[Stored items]
........

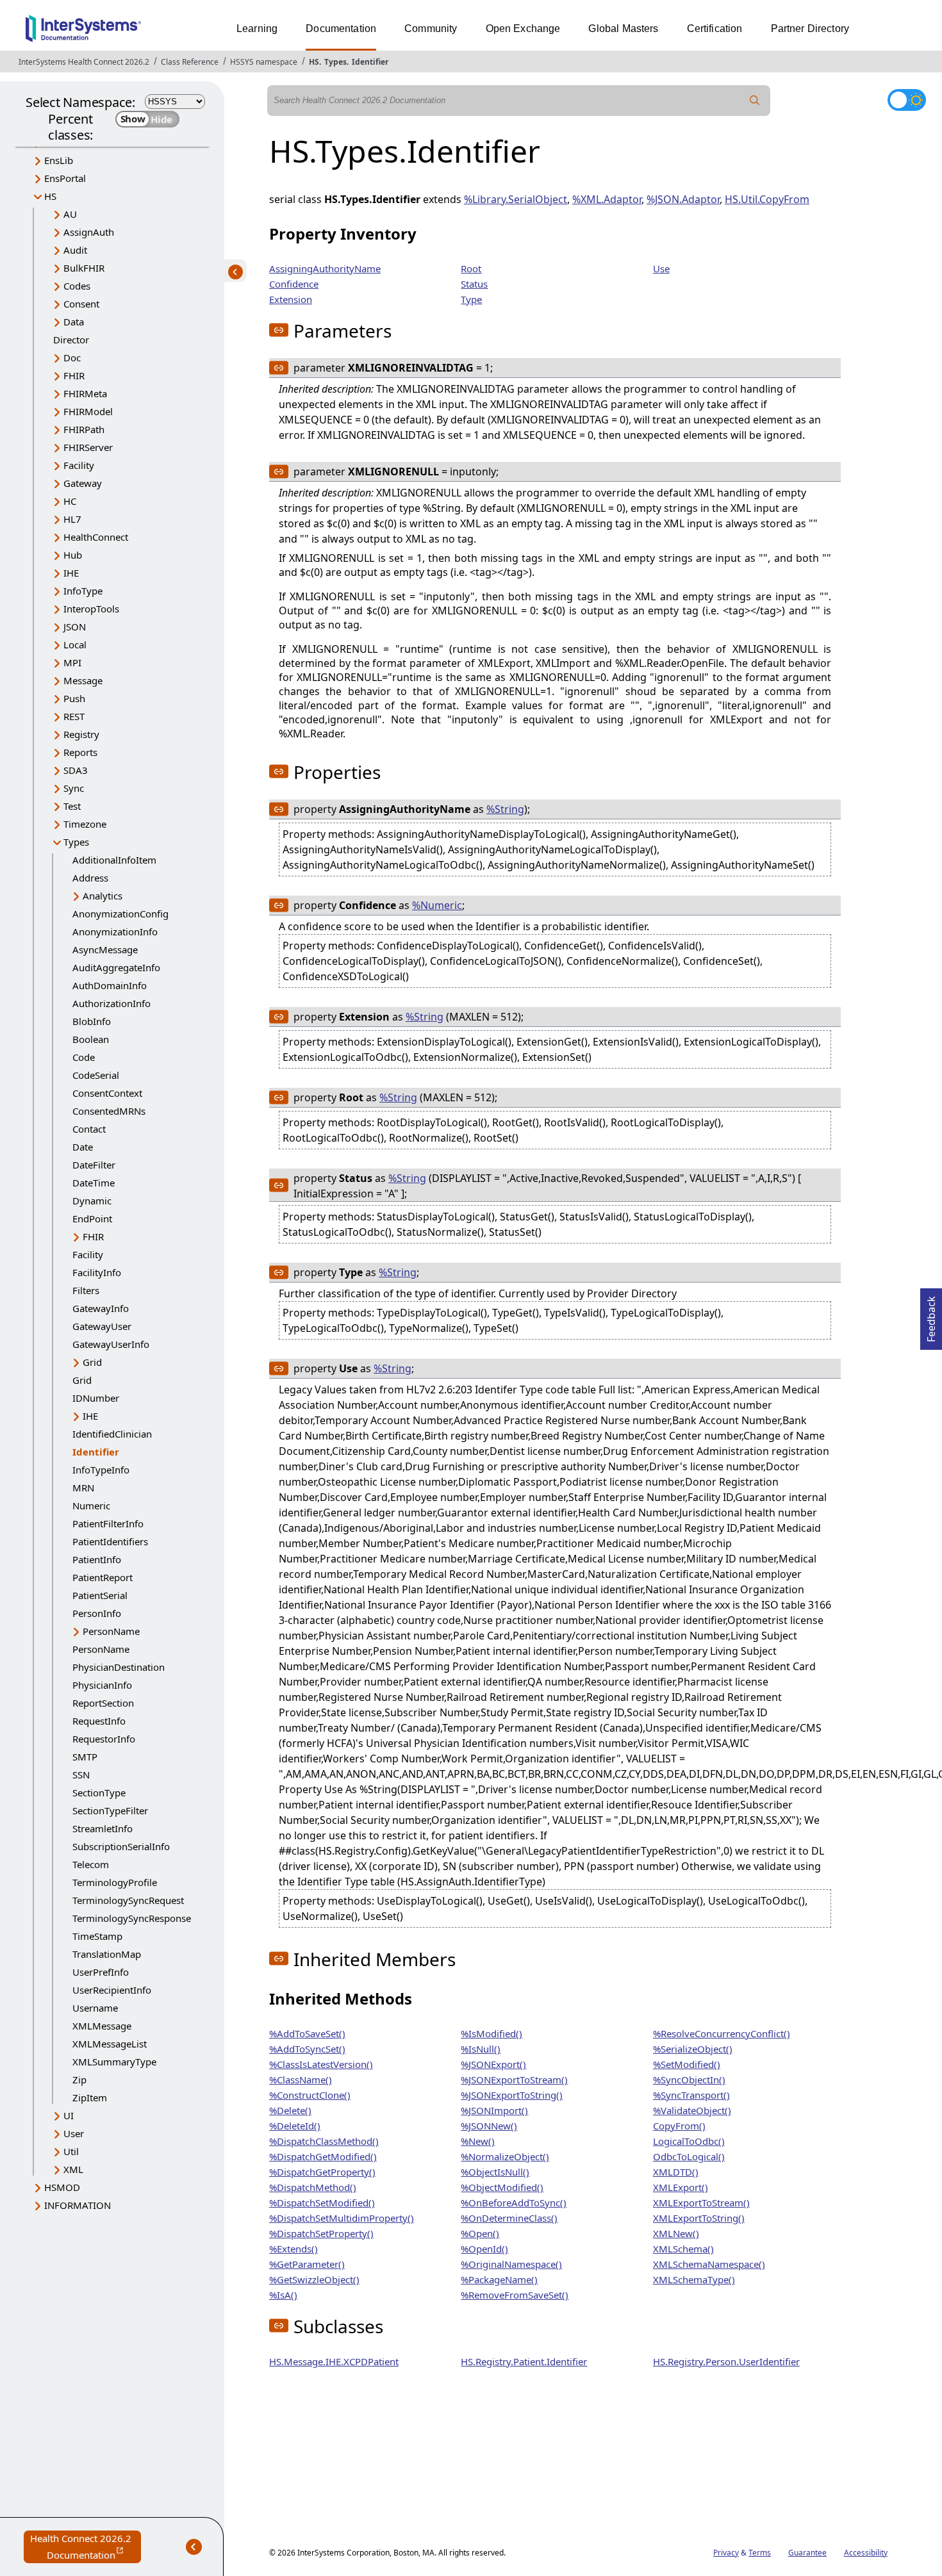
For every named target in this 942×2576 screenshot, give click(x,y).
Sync (73, 788)
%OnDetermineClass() (509, 2217)
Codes (76, 285)
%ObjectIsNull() (495, 2171)
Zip (79, 2079)
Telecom (90, 1864)
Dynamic (92, 1200)
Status (474, 283)
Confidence (293, 283)
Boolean (90, 1039)
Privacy (726, 2552)
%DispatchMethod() (312, 2187)
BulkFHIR (83, 267)
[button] (278, 330)
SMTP (84, 1756)
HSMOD (62, 2187)
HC (69, 501)
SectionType (99, 1792)
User (73, 2133)
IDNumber (95, 1397)
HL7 (72, 519)
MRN (83, 1487)
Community (430, 28)
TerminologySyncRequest (128, 1900)
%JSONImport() (494, 2110)
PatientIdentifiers (110, 1541)
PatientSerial (100, 1595)
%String (505, 809)
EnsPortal (65, 178)
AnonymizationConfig (120, 913)
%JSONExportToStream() (514, 2079)
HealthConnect (95, 536)
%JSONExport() (493, 2064)
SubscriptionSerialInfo (121, 1846)
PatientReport (102, 1577)
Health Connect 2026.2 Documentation (85, 2547)
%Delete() (290, 2110)
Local (75, 644)
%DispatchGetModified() (323, 2156)
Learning (256, 28)
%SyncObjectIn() (689, 2079)
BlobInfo (91, 1021)
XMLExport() (680, 2187)
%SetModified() (686, 2064)
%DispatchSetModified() (322, 2202)
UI (68, 2115)
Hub (72, 554)
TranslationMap (106, 1954)
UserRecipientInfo (111, 1989)
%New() (478, 2141)
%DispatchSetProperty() (321, 2233)
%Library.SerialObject (515, 199)
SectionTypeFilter (110, 1810)
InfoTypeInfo (100, 1469)
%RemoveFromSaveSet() (514, 2294)
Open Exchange (523, 28)
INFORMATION (77, 2205)
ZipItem (89, 2097)
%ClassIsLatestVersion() (321, 2064)
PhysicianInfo (102, 1684)
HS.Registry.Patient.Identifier (524, 2361)
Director (71, 339)
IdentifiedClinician (112, 1433)
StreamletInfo (102, 1828)
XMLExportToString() (699, 2217)
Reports (80, 752)
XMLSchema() (683, 2248)
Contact (89, 1128)
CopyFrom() (679, 2125)
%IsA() (283, 2294)
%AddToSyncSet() (307, 2048)
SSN (81, 1774)
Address (90, 877)
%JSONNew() (489, 2125)
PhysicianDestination (118, 1667)
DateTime (93, 1182)
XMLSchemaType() (694, 2279)
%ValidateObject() (692, 2110)
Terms (759, 2552)
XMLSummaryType (114, 2061)
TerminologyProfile (114, 1882)
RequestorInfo (103, 1738)
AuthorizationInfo (111, 1003)
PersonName (111, 1631)
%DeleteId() (294, 2125)
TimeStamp (97, 1936)
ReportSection (103, 1702)
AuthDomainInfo (109, 985)
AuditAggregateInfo (116, 967)
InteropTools (91, 608)
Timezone (84, 823)
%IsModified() (491, 2033)
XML (73, 2169)
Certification (715, 28)
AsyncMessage (105, 949)
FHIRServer (88, 447)
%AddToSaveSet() (307, 2033)
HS (314, 61)
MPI (72, 662)
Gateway (82, 483)
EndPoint (92, 1218)
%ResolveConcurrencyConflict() (721, 2033)
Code (83, 1057)
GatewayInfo (100, 1308)
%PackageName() (499, 2279)
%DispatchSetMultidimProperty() (341, 2217)
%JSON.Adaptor (683, 199)
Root (471, 268)
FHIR (74, 375)
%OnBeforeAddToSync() (513, 2202)
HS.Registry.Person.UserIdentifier (726, 2361)
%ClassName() (300, 2079)
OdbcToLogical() (689, 2156)
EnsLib (58, 160)
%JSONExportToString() (512, 2094)
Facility (78, 465)
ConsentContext (107, 1093)
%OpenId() (484, 2248)
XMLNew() (676, 2233)
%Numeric (437, 905)
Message (83, 680)
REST (74, 716)
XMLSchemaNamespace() (709, 2264)
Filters (85, 1290)
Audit (75, 249)
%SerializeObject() (692, 2048)
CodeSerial (95, 1075)
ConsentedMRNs (108, 1110)
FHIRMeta (85, 393)
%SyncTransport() (691, 2094)
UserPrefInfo (100, 1971)
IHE (71, 572)
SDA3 (75, 770)
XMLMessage (101, 2025)
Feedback (931, 1315)
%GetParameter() (307, 2264)
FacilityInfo (96, 1272)
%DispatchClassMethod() (324, 2141)
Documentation (341, 28)
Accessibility (866, 2552)
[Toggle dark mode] (907, 100)
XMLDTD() (675, 2171)
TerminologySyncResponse (131, 1918)
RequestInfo (99, 1720)
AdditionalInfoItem (114, 859)
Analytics (102, 895)
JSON (74, 626)
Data (73, 321)
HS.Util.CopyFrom (767, 199)
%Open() (480, 2233)
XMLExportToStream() (701, 2202)
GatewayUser (101, 1326)
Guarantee (807, 2552)
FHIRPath (83, 429)
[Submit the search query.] (755, 100)
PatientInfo (96, 1559)
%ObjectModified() (502, 2187)
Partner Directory (810, 28)
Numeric (91, 1505)
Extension (290, 299)
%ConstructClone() (310, 2094)
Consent (81, 303)
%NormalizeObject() (505, 2156)
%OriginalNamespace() (511, 2264)
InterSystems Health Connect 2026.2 (84, 61)
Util (71, 2151)
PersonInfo (96, 1613)
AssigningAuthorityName (325, 268)
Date (82, 1146)
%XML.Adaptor (606, 199)
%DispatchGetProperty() (322, 2171)
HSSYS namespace (263, 61)
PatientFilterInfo (108, 1523)
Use (661, 268)
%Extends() (293, 2248)
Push (74, 698)
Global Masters (623, 28)
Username (95, 2007)
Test (72, 806)
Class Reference (190, 61)
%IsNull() (480, 2048)
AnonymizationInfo (115, 931)
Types (335, 61)
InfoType (83, 590)
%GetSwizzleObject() (314, 2279)
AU (70, 214)
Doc (72, 357)
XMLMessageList (109, 2043)
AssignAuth (88, 232)
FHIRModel (88, 411)
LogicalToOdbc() (689, 2141)
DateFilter (93, 1164)
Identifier (370, 61)
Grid (92, 1362)
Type (471, 299)
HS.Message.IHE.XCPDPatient (334, 2361)
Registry (81, 734)
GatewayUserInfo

........

▶ _TASK OBJECTIVE_
From the first line to the last, reproduce the records above exactly and skip the pictures.

▶ _EXERCISE OUTPUT_
For every named target in this 942×2576 screenshot, give click(x,y).
Sync (73, 788)
%OnDetermineClass() (509, 2217)
Codes (76, 285)
%ObjectIsNull() (495, 2171)
Zip (79, 2079)
Telecom (90, 1864)
Dynamic (92, 1200)
Status (474, 283)
Confidence (293, 283)
Boolean (90, 1039)
Privacy (726, 2552)
%DispatchMethod() (312, 2187)
BulkFHIR (83, 267)
[button] (278, 330)
SMTP (84, 1756)
HSMOD (62, 2187)
HC (69, 501)
SectionType (99, 1792)
User (73, 2133)
IDNumber (95, 1397)
HL7 (72, 519)
MRN (83, 1487)
Community (430, 28)
TerminologySyncRequest (128, 1900)
%JSONImport() (494, 2110)
PatientIdentifiers (110, 1541)
PatientSerial (100, 1595)
%String (505, 809)
EnsPortal (65, 178)
AnonymizationConfig (120, 913)
%JSONExportToStream() (514, 2079)
HealthConnect (95, 536)
%JSONExport() (493, 2064)
SubscriptionSerialInfo (121, 1846)
PatientReport (102, 1577)
Health Connect 2026.2 Documentation (85, 2547)
%Delete() (290, 2110)
Local (75, 644)
%DispatchGetModified() (323, 2156)
Learning (256, 28)
%SyncObjectIn() (689, 2079)
BlobInfo (91, 1021)
XMLExport() (680, 2187)
%SetModified() (686, 2064)
%DispatchSetModified() (322, 2202)
UI (68, 2115)
Hub (72, 554)
TranslationMap (106, 1954)
UserRecipientInfo (111, 1989)
%New() (478, 2141)
%DispatchSetProperty() (321, 2233)
%Library.SerialObject (515, 199)
SectionTypeFilter (110, 1810)
InfoTypeInfo (100, 1469)
%RemoveFromSaveSet() (514, 2294)
Open Exchange (523, 28)
INFORMATION (77, 2205)
ZipItem (89, 2097)
%ClassIsLatestVersion() (321, 2064)
PhysicianInfo (102, 1684)
HS.Registry.Patient.Identifier (524, 2361)
Director (71, 339)
IdentifiedClinician (112, 1433)
StreamletInfo (102, 1828)
XMLExportToString() (699, 2217)
Reports (80, 752)
XMLSchema() (683, 2248)
Contact (89, 1128)
CopyFrom() (679, 2125)
%IsA() (283, 2294)
%AddToSyncSet() (307, 2048)
SSN (81, 1774)
Address (90, 877)
%JSONNew() (489, 2125)
PhysicianDestination (118, 1667)
DateTime (93, 1182)
XMLSchemaType() (694, 2279)
%ValidateObject() (692, 2110)
Terms (759, 2552)
XMLSummaryType (114, 2061)
TerminologyProfile (114, 1882)
RequestorInfo (103, 1738)
AuthorizationInfo (111, 1003)
PersonName (111, 1631)
%DeleteId() (294, 2125)
TimeStamp (97, 1936)
ReportSection (103, 1702)
AuthDomainInfo (109, 985)
AuditAggregateInfo (116, 967)
InteropTools (91, 608)
Timezone (84, 823)
%IsModified() (491, 2033)
XML (73, 2169)
Certification (715, 28)
AsyncMessage (105, 949)
FHIRServer (88, 447)
%AddToSaveSet() (307, 2033)
HS (314, 61)
MPI (72, 662)
Gateway (82, 483)
EndPoint (92, 1218)
%ResolveConcurrencyConflict() (721, 2033)
Code (83, 1057)
GatewayInfo (100, 1308)
%PackageName() (499, 2279)
%DispatchSetMultidimProperty() (341, 2217)
%JSON.Adaptor (683, 199)
Root (471, 268)
FHIR (74, 375)
%OnBeforeAddToSync() (513, 2202)
HS.Registry.Person.UserIdentifier (726, 2361)
%ClassName() (300, 2079)
OdbcToLogical() (689, 2156)
EnsLib (58, 160)
%JSONExportToString() (512, 2094)
Facility (78, 465)
ConsentContext (107, 1093)
%OpenId() (484, 2248)
XMLNew() (676, 2233)
%Numeric (437, 905)
Message (83, 680)
REST (74, 716)
XMLSchemaNamespace() (709, 2264)
Filters (85, 1290)
Audit (75, 249)
%SerializeObject() (692, 2048)
CodeSerial (95, 1075)
ConsentedMRNs (108, 1110)
FHIRMeta (85, 393)
%SyncTransport() (691, 2094)
UserPrefInfo (100, 1971)
IHE (71, 572)
SDA3 (75, 770)
XMLMessage (101, 2025)
Feedback (931, 1315)
%GetParameter() (307, 2264)
FacilityInfo (96, 1272)
%DispatchClassMethod() (324, 2141)
Documentation (341, 28)
Accessibility (866, 2552)
[Toggle dark mode] (907, 100)
XMLDTD() (675, 2171)
TerminologySyncResponse (131, 1918)
RequestInfo (99, 1720)
AdditionalInfoItem (114, 859)
Analytics (102, 895)
JSON (74, 626)
Data (73, 321)
HS.Util.CopyFrom (767, 199)
%Open() (480, 2233)
XMLExportToStream() (701, 2202)
GatewayUser (101, 1326)
Guarantee (807, 2552)
FHIRPath (83, 429)
[Submit the search query.] (755, 100)
PatientInfo (96, 1559)
%ObjectModified() (502, 2187)
Partner Directory (810, 28)
Numeric (91, 1505)
Extension (290, 299)
%ConstructClone() (310, 2094)
Consent (81, 303)
%NormalizeObject() (505, 2156)
%OriginalNamespace() (511, 2264)
InterSystems Health Connect 2026.2 (84, 61)
Util (71, 2151)
PersonInfo (96, 1613)
AssigningAuthorityName (325, 268)
Date (82, 1146)
%XML.Adaptor (606, 199)
%DispatchGetProperty() (322, 2171)
HSSYS namespace (263, 61)
PatientFilterInfo (108, 1523)
Use (661, 268)
%Extends() (293, 2248)
Push (74, 698)
Global Masters (623, 28)
Username (95, 2007)
Test (72, 806)
Class Reference (190, 61)
%IsNull() (480, 2048)
AnonymizationInfo (115, 931)
Types (335, 61)
InfoType (83, 590)
%GetSwizzleObject() (314, 2279)
AU (70, 214)
Doc (72, 357)
XMLMessageList (109, 2043)
AssignAuth (88, 232)
FHIRModel (88, 411)
LogicalToOdbc() (689, 2141)
DateFilter (93, 1164)
Identifier (370, 61)
Grid (92, 1362)
Type (471, 299)
HS.Message.IHE.XCPDPatient (334, 2361)
Registry (81, 734)
GatewayUserInfo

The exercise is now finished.